## [GOAL OF THE EXERCISE]
From the entries below, transcribe exactly the lines between the line holding "Task: Open the" and the line holding "Screen dimensions: 1361x605", inclusive; skip all other lines.

## [SUPPLIED RECORDS]
[Start of Attachment]

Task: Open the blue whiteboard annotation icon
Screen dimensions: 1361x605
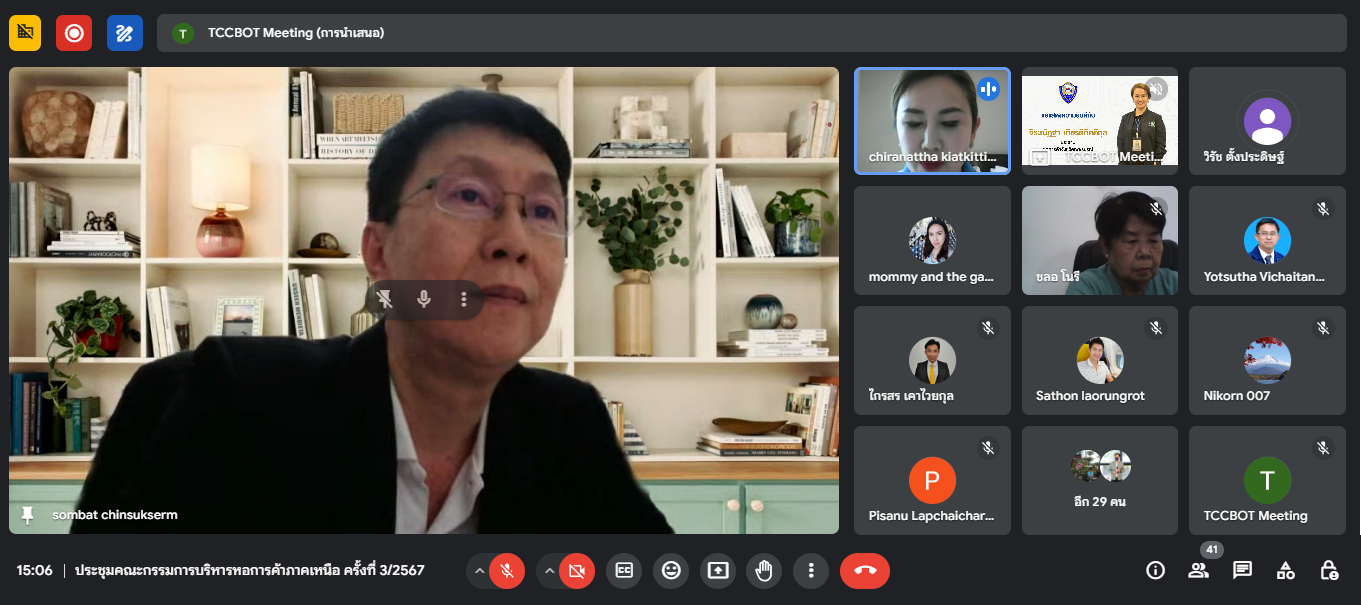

[End of Attachment]
[Start of Attachment]

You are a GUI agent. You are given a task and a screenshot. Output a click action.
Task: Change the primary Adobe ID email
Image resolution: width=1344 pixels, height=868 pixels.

[End of Attachment]

## [ANSWER SPACE]
Task: Open the blue whiteboard annotation icon
Screen dimensions: 1361x605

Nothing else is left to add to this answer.